Regular oil changes are essential to keep your car running smoothly. However, some Subaru owners have noticed that they pay as much as $140 for an oil change. That’s rather high, especially when compared to other oil change prices.
You’re not alone if you’ve been wondering why Subaru oil changes are so expensive. Many other people have the same question, so I looked into it. Read on below for all the reasons!
Why Are Subaru Oil Changes Expensive?
Subaru oil changes tend to be more expensive than oil changes for other makes because they need to use the newer synthetic engine oils, which cost more than conventional engine oil. Subaru vehicles tend to resemble luxury vehicles in terms of maintenance and repairs because of their engines and all-terrain capabilities.
To find out more about why Subaru oil changes are so expensive and what you’re paying for, carry on reading. You’ll find all the details here!
1. Synthetic Oil Is Expensive
Subaru oil changes are so expensive because they need the newer synthetic oils, which have lubricants and other additives necessary for the high-tech engines.
Also, according to the American Automobile Association (AAA), synthetic oil can benefit all vehicles, whether they’re high efficiency or high performance.

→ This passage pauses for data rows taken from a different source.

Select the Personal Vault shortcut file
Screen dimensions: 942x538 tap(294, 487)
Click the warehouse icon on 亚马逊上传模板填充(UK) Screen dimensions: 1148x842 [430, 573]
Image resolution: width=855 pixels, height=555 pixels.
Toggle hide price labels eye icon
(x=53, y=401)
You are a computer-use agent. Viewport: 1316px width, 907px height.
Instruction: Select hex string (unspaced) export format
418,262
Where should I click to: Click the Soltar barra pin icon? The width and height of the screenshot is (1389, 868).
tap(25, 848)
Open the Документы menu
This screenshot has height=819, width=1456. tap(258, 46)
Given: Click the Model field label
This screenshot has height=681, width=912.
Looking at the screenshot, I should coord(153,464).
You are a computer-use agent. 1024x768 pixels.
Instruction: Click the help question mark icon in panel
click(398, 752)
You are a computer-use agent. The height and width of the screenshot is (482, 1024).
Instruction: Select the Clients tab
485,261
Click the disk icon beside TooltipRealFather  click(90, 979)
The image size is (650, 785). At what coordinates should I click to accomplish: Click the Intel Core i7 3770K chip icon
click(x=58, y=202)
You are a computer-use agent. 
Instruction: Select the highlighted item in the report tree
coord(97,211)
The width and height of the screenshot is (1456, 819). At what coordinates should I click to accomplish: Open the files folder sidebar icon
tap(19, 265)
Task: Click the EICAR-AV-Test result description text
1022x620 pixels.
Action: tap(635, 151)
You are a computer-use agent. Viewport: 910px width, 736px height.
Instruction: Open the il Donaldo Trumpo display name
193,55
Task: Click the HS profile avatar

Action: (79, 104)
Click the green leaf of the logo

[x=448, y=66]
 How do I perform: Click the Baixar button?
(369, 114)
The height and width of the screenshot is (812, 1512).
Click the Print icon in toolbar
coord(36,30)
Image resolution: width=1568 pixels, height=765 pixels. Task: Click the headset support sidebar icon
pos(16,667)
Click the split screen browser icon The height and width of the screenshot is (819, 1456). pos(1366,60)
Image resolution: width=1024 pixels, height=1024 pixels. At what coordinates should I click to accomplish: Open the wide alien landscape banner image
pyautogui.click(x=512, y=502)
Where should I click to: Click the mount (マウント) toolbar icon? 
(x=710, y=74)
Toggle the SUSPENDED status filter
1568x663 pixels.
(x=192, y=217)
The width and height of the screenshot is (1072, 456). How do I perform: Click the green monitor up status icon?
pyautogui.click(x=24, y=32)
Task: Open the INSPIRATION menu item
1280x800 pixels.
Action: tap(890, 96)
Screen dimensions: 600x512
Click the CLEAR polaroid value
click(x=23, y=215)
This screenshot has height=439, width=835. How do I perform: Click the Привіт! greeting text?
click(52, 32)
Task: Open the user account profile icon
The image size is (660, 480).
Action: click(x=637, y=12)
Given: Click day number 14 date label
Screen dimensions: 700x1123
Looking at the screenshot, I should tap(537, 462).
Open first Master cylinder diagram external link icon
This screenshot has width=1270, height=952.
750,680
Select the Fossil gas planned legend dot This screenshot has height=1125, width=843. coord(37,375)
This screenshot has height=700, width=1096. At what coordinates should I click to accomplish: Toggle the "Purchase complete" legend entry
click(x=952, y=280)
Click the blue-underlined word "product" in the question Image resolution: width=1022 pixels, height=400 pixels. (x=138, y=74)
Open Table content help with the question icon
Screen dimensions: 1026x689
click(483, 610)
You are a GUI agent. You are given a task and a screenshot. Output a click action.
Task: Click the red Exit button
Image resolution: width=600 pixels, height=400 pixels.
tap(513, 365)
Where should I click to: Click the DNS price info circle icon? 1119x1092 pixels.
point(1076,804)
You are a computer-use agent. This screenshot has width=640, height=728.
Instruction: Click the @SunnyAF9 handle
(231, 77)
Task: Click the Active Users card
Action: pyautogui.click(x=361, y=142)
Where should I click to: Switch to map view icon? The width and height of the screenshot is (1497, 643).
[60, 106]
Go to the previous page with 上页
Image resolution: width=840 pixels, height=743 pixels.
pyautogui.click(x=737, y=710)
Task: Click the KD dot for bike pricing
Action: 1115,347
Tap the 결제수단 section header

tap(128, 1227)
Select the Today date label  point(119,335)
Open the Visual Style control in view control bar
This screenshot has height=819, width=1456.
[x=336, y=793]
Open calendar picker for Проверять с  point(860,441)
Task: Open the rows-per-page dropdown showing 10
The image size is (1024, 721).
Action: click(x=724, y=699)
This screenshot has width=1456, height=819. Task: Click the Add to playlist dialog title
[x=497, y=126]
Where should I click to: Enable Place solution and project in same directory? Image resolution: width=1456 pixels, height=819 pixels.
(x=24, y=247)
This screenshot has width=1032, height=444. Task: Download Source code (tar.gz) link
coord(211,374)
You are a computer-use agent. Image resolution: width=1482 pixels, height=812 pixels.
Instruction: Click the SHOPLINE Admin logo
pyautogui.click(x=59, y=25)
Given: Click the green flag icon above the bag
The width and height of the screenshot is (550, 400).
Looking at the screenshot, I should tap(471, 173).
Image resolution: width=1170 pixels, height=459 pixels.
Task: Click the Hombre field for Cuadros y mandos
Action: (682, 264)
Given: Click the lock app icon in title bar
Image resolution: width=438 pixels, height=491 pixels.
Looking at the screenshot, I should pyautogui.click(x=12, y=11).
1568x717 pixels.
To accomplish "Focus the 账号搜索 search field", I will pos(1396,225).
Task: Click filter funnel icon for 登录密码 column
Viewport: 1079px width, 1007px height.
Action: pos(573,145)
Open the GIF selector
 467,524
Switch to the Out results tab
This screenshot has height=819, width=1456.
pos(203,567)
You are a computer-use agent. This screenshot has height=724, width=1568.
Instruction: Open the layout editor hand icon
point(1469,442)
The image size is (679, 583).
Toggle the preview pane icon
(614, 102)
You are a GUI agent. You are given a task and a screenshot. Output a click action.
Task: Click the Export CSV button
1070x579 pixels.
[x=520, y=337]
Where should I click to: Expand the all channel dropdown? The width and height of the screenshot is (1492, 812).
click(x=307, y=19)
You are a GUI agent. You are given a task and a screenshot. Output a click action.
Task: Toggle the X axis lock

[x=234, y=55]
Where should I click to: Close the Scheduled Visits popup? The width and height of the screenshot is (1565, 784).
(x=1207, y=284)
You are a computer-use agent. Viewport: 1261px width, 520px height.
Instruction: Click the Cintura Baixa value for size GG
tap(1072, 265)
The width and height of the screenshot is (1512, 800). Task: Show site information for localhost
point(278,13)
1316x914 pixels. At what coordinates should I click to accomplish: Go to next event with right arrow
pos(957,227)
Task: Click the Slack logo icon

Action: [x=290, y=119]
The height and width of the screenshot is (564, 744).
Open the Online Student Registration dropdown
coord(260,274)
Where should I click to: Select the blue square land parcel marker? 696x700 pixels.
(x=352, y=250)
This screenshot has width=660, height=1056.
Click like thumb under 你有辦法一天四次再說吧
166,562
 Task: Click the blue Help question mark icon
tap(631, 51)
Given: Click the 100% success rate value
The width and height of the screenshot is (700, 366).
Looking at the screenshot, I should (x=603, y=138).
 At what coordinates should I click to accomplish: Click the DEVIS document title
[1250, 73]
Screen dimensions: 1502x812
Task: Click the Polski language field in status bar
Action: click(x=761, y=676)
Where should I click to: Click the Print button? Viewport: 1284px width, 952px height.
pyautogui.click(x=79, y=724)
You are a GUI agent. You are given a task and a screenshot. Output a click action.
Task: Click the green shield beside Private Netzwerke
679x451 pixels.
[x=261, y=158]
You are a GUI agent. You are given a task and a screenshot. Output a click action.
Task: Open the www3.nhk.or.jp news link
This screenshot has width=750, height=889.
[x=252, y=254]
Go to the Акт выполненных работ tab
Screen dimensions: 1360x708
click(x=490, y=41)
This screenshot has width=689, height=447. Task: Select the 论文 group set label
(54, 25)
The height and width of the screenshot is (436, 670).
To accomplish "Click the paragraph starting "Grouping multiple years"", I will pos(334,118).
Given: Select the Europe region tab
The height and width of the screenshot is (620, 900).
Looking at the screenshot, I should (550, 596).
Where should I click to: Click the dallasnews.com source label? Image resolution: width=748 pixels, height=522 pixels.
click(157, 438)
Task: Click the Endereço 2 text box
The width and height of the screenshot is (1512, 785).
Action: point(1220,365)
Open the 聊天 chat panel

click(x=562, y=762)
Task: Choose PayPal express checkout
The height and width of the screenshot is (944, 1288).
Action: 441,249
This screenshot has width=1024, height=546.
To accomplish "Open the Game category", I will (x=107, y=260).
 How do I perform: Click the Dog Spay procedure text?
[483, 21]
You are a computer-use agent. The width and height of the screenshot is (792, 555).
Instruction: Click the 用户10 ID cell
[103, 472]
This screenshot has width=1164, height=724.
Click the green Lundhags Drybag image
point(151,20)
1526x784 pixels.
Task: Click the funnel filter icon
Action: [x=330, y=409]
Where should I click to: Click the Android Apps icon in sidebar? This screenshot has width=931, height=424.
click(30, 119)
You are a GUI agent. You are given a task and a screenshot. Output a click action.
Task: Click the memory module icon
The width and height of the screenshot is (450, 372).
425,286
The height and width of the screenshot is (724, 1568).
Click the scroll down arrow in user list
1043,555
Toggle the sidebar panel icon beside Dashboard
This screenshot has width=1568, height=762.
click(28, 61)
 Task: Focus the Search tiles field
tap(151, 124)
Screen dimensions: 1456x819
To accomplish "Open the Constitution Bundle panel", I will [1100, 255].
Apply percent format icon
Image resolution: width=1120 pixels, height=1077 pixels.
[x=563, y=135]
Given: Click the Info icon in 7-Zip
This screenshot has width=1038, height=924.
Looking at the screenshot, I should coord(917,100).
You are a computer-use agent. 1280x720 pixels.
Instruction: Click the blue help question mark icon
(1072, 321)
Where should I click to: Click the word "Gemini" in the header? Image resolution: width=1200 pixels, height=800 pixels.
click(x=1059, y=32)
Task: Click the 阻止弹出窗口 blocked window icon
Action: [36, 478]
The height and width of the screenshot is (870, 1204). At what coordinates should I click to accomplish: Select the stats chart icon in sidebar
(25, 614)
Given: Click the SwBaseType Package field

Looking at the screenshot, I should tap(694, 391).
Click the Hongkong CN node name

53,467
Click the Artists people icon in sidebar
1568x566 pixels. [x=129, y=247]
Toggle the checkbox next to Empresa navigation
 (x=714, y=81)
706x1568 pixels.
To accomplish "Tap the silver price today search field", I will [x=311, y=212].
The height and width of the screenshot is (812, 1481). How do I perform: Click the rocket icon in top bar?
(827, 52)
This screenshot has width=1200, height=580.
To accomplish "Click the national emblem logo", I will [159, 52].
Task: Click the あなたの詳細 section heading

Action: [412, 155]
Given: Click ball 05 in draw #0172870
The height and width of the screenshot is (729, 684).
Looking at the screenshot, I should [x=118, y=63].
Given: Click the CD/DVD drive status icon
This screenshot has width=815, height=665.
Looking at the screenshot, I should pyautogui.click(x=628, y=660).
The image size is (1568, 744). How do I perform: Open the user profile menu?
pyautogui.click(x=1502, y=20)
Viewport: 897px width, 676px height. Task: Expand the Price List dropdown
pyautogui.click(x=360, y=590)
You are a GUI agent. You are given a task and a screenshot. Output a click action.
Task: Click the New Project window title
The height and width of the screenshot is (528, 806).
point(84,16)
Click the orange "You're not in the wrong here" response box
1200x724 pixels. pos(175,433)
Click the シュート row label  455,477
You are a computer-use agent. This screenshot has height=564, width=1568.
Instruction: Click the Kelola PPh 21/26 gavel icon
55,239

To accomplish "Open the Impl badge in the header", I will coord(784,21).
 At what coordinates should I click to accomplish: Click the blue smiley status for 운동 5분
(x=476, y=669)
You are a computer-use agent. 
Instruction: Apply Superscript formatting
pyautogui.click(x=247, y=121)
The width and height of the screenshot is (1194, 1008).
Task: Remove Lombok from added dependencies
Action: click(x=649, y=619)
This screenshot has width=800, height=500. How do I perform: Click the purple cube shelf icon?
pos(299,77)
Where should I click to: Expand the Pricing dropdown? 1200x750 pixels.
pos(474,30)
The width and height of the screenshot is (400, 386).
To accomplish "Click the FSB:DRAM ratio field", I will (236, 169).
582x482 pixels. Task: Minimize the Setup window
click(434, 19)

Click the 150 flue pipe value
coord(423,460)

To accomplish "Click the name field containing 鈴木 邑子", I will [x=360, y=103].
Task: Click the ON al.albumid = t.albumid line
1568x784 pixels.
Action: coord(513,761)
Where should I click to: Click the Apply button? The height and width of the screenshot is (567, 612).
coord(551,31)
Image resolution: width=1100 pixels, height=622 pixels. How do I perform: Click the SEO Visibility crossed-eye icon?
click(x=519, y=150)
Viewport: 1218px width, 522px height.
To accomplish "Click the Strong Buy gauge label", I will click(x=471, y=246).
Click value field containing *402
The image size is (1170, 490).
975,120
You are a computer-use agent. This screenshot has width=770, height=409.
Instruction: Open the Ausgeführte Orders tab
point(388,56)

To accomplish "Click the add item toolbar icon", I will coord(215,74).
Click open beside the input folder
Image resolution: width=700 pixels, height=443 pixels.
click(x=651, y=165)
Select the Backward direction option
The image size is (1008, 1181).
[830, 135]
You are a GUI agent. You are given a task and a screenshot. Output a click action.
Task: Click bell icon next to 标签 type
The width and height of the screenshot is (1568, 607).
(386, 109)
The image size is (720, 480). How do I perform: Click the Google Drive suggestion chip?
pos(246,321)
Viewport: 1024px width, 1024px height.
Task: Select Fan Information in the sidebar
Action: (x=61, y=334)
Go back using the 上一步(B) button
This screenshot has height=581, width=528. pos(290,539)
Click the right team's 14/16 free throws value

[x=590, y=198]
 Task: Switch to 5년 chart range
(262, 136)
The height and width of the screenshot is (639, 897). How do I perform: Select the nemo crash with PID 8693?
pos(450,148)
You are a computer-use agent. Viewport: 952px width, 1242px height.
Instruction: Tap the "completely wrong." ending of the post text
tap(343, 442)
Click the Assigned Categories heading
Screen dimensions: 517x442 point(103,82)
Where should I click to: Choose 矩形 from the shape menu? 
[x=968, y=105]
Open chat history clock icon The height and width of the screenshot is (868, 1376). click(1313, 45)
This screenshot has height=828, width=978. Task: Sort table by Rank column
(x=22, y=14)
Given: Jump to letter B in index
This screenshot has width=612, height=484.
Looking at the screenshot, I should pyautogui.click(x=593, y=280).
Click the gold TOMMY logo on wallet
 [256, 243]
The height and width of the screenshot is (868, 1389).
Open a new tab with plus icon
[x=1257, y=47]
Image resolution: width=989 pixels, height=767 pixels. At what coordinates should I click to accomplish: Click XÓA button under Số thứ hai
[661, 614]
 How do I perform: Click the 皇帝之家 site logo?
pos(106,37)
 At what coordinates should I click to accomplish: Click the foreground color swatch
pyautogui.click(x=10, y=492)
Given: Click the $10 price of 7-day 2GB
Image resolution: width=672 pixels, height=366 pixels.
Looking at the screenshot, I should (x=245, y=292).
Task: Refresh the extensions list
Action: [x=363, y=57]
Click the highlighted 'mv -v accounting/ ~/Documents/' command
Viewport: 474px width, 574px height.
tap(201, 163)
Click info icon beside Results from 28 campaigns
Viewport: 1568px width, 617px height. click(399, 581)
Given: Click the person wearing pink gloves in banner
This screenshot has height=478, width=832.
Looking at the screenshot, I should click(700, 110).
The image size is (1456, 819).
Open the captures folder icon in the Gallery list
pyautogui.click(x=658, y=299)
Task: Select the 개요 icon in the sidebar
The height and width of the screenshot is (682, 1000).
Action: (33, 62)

So, while older vehicles can still use conventional oils, newer high-performance cars like Subarus built after 2011 must use the more expensive synthetic versions.
2. Labor Costs Are High
Subaru vehicles are very complex and high-tech pieces of auto engineering, and it takes skilled techs to work on them, even for something as simple as an oil change.
Therefore, Subaru oil changes are done by factory-trained techs. Naturally, the labor costs for skilled techs are correspondingly high.
3. Complimentary Inspection Is Included
Oil changes include complimentary inspections of brakes, tires, batteries, lights, and more.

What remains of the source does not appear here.